▶ **TASK ITEM**
Would you repeat exactly the part of the listing below that runs from the line containing "QMS + Regulatorios (294, 2462)" down to the line containing "Segmentos de Mercado (241, 42)", inclusive, and nothing else?

▶ **GIVEN DATA**
= = =
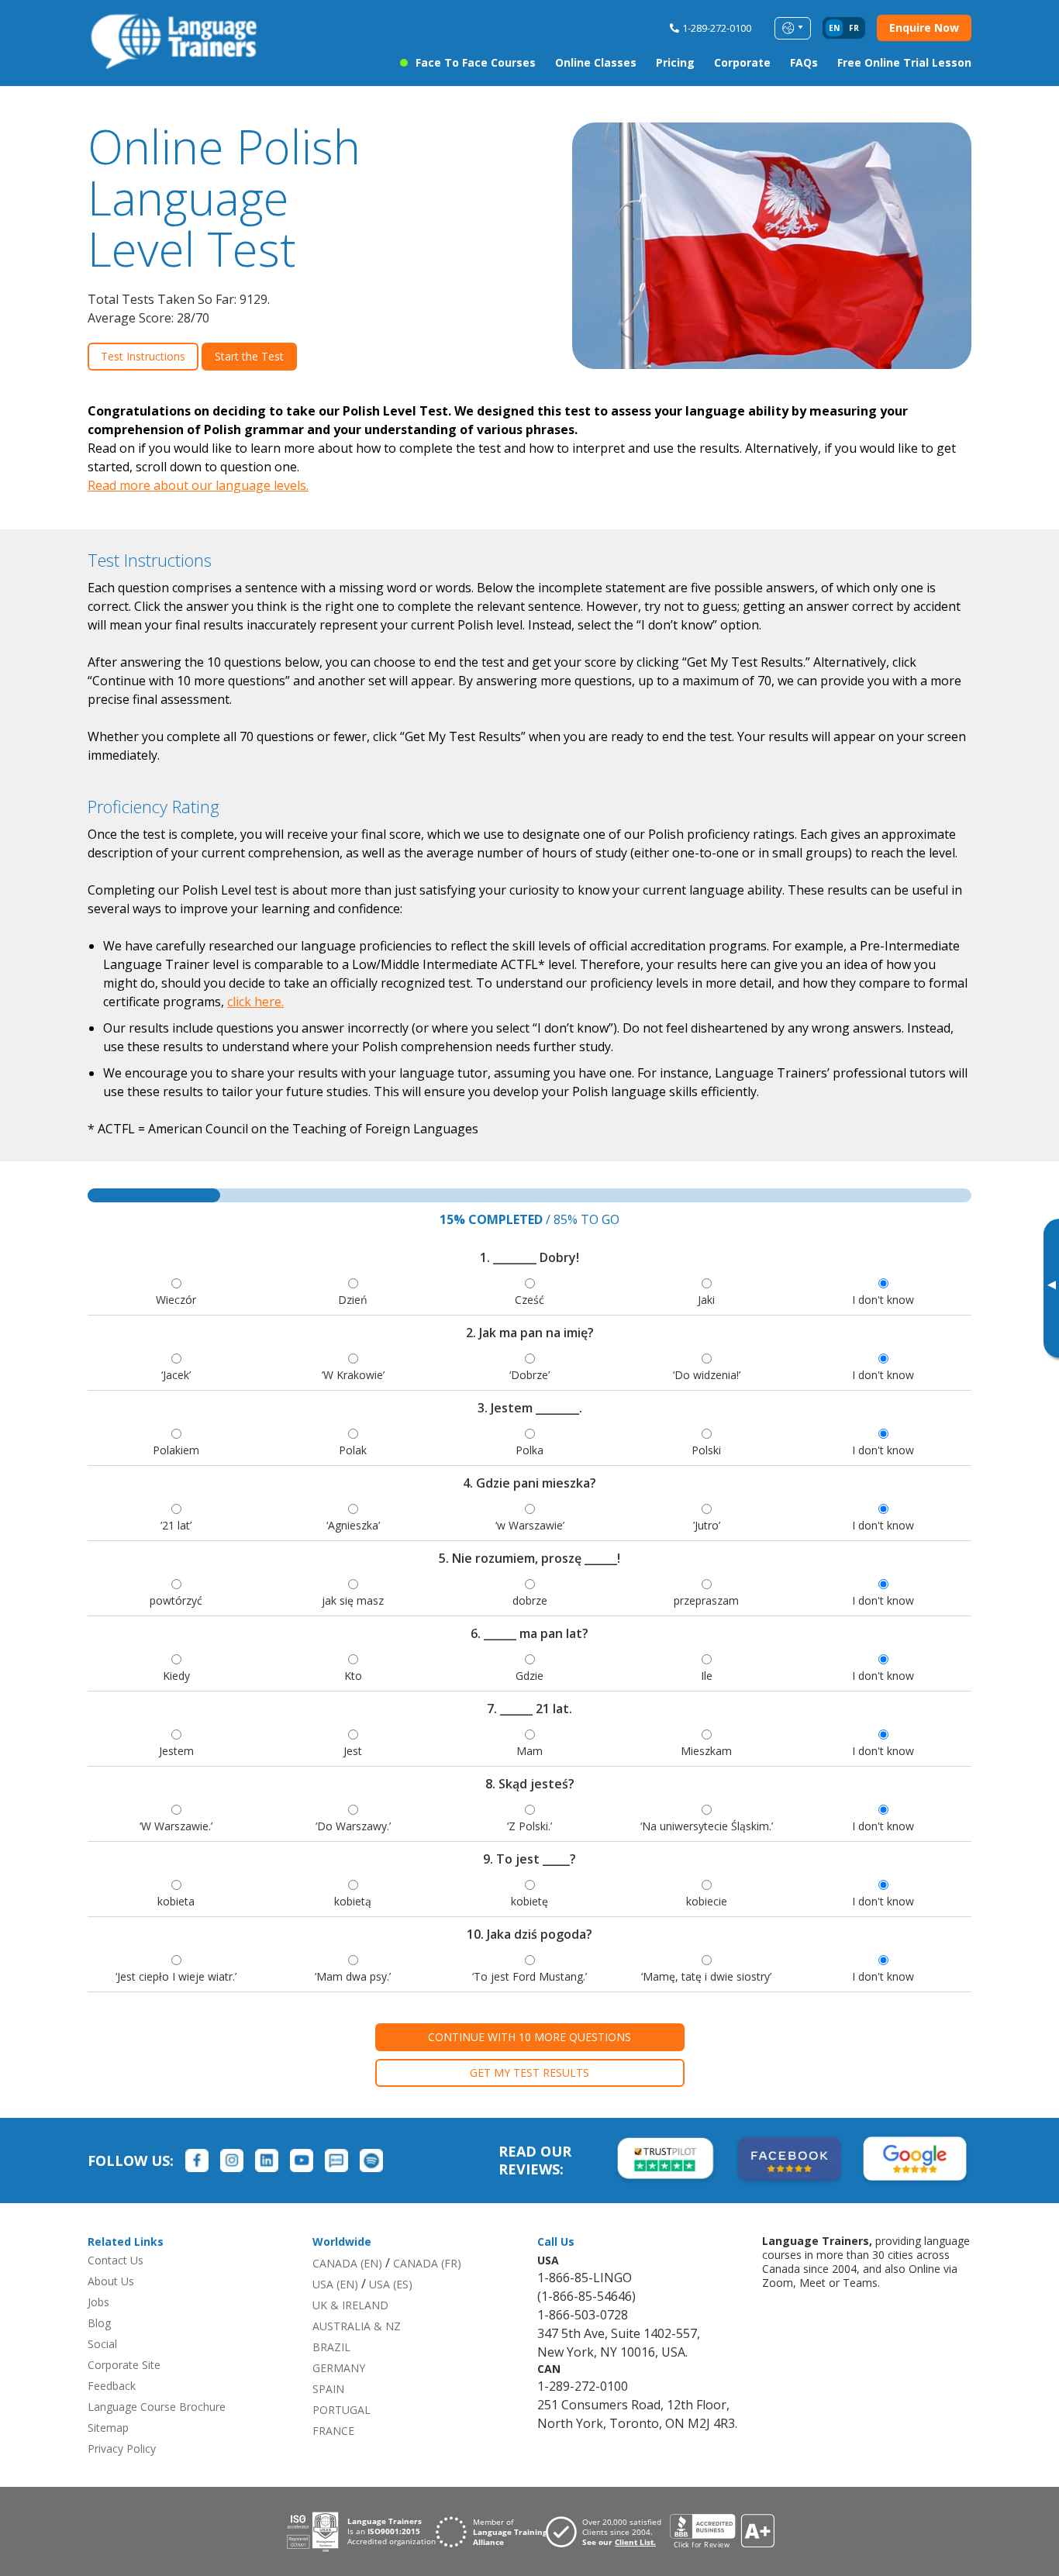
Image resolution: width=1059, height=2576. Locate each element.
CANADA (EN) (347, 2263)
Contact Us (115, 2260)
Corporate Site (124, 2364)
= = =
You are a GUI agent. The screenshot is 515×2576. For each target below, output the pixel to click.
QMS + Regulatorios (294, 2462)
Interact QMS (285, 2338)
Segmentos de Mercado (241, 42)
= = =
▶ **FINISHED TASK**
QMS + Regulatorios (294, 2462)
Interact QMS (285, 2338)
Segmentos de Mercado (241, 42)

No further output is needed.